Je dois être aussi fou que mon ami pour m’être finalement laissé convaincre de me lancer sur les traces d’Aïcha. Ma hiérarchie ayant consenti à m’accorder quelques jours de congé, j’ai décidé de jouer le limier dans une histoire complètement rocambolesque.

 

L’immeuble où habite Aïcha est un bâtiment de quatre étages. L’entrée est commandée par un digicode. J’attends un long moment qu’une personne sorte de l’immeuble pour m’engouffrer dans l’entrée. Parmi les huit boites aux lettres suspendues au mur, une ne possède pas de nom. Parmi les sept autres il n’y a pas le nom de celle que je recherche. À tout hasard, je frappe à une porte du premier étage. Une dame âgée m’ouvre après que je lui aie déclaré être un agent d’assurances et que je cherche l’appartement d’Aïcha Amal afin de régler avec elle un dossier de sinistre. Sur le moment elle se méfie puis me répond qu’elle ne voit pas de qui je veux parler. Je lui fais alors la description de ma supposée cliente.

 

« Ah oui ! me dit-elle, je vois qui vous voulez dire ! C’est une jeune femme brune. On dirait une arabe ! Mais bien, très discrète, pas d’histoire, jamais d’hommes comme c’est parfois le cas avec des jeunes femmes seules. En fait, je ne l’ai jamais vu avec quelqu’un.

 

– Où se trouve l’appartement ? Je n’ai pas vu son nom sur les boites aux lettres. »

 

Elle paraît étonnée et me dit que la jeune femme a déménagé quelques jours auparavant. Elle ajoute que pour le moment il n’y a pas encore de remplaçant.

 

Je lui demande si elle l’a vue au moment du déménagement et si elle sait où elle est partie. Elle ne se rappelle pas l’avoir vu. Il y avait juste des déménageurs et le représentant de la régie qui gère l’immeuble dont elle me communique les coordonnées. Je la quitte en la remerciant après avoir décliné son offre d’une tasse de café. Je suis fort intrigué par ce déménagement. À la régie, usant du même stratagème, je tente d’obtenir quelques informations plus précises sur Aïcha.

 

L’employée qui me reçoit me déclare que mademoiselle Amal a donné son congé par lettre recommandée en indiquant qu’elle devait quitter rapidement la France pour des raisons professionnelles. L’employée ajoute qu’elle a adressé un chèque couvrant l’ensemble des sommes dues et qu’elle leur a demandé, toujours par écrit, de régler tous les dossiers d’abonnements en cours… eau, électricité, etc.

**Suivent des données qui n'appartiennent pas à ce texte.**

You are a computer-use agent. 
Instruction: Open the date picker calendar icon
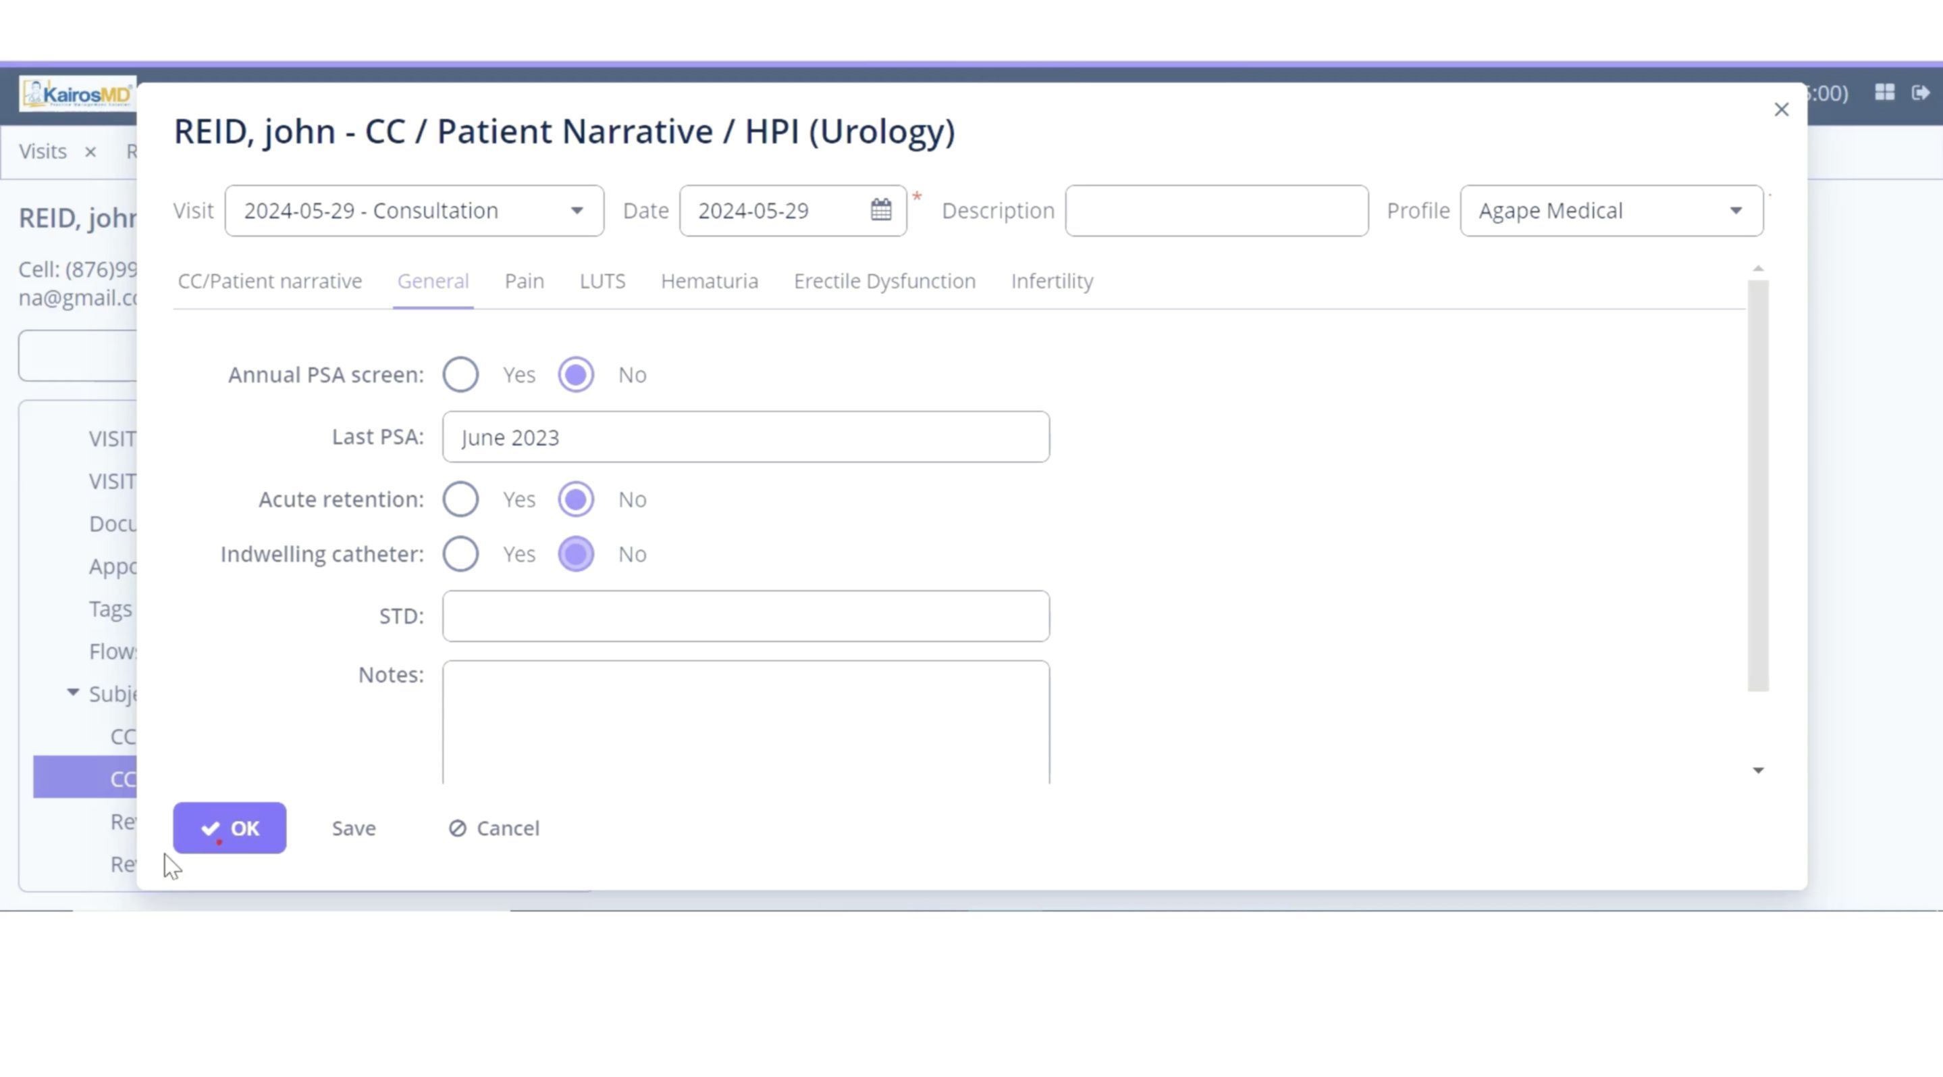880,210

Elle précise que ce n’est pas une pratique courante mais que dès lors que tout est réglé rubis sur l’ongle il n’y a pas lieu de se poser d’autres questions.

 

« Le chèque était-il à son nom ?

 

– Je n’ai pas le droit de vous répondre ! Pourquoi me posez-vous cette question ? Qui êtes-vous ? »

 

Je dois justifier ma curiosité en indiquant qu’Aïcha Amal nous doit de l’argent et que si elle quitte le pays nous avons besoin de connaître sa nouvelle adresse ou au moins sa banque. À demi-rassurée, l’employée consent à me répondre. Elle n’a pas conservé le chèque mais se souvient que celui-ci n’était pas au nom d’Aïcha. C’était une société ou une association, me dit-elle. Je lui fais promettre de me rappeler pour me préciser l’information en la remerciant pour son amabilité. Je quitte la régie et reviens sur mes pas. Je demande à l’employée si elle se rappelle le nom de l’entreprise de déménagement. Elle me répond affirmativement car un représentant de la régie était présent au moment du déménagement. Elle me donne le nom et l’adresse.

 

Sur-le-champ je file au siège de la société de déménagement qui se trouve dans le 20e arrondissement. C’est une société implantée depuis longtemps. Les immeubles datent du début du siècle. Il y a un unique et immense bureau où travaillent plusieurs employés. C’est un décor d’une autre époque. Je traverse la salle et me dirige vers la table qui me paraît être celle du chef de bureau. Il répond sans aucune réticence à mes questions. La commande émanait d’un certain Institut d’études pour le développement personnel situé en Suisse. Les meubles sont déposés en garde. Les affaires personnelles et le linge ont été expédiés à l’adresse du centre qui a payé la facture de déménagement et de garde pour une période de deux ans. Le chef de bureau m’indique que la commande était accompagnée d’une lettre dactylographiée et signée d’une mademoiselle Amal. Il me montre ces documents. Je note l’adresse sur mon calepin.

 

Je décide de passer à la Grande Combe avant de me rendre sur le territoire de la Confédération pour tenter de retrouver Aïcha et savoir si elle est encore vivante ou morte et ce qui s’est passé à la Grande Combe un soir de janvier.

 

Je renonce à mon état d’agent d’assurance pour endosser celui de journaliste afin de rencontrer Jean-Baptiste.

 

Sous le couvert de ma nouvelle identité et sous le prétexte de la préparation d’un reportage sur les conditions de déroulement de certains séminaires professionnels pour cadres dirigeants, je prends rendez-vous avec Jean-Baptiste qui accepte de me rencontrer la semaine suivante.

 

Six jours plus tard…

 

Un soleil froid de fin d’hiver écarte le voile de grisaille et me salue à la descente de l’auto de location que j’ai prise une heure plus tôt. La brume s’esquive en déchirant sa traîne aux branches des arbres qui tentent de se débarrasser des lambeaux évanescents en s’ébrouant doucement. Le château de la Grande Combe est tel que mon ami me l’a décrit. Sa toiture d’ardoises brille sous l’effet de la soudaine clarté. Je me dirige vers le porche d’entrée et actionne la sonnerie.

 

J’attends quelques secondes avant d’entendre une porte s’ouvrir. Une femme vêtue d’une blouse blanche apparaît dans la cour intérieure et se dirige vers la grille derrière laquelle je suis planté.

 

« Qui êtes-vous et que désirez-vous ? »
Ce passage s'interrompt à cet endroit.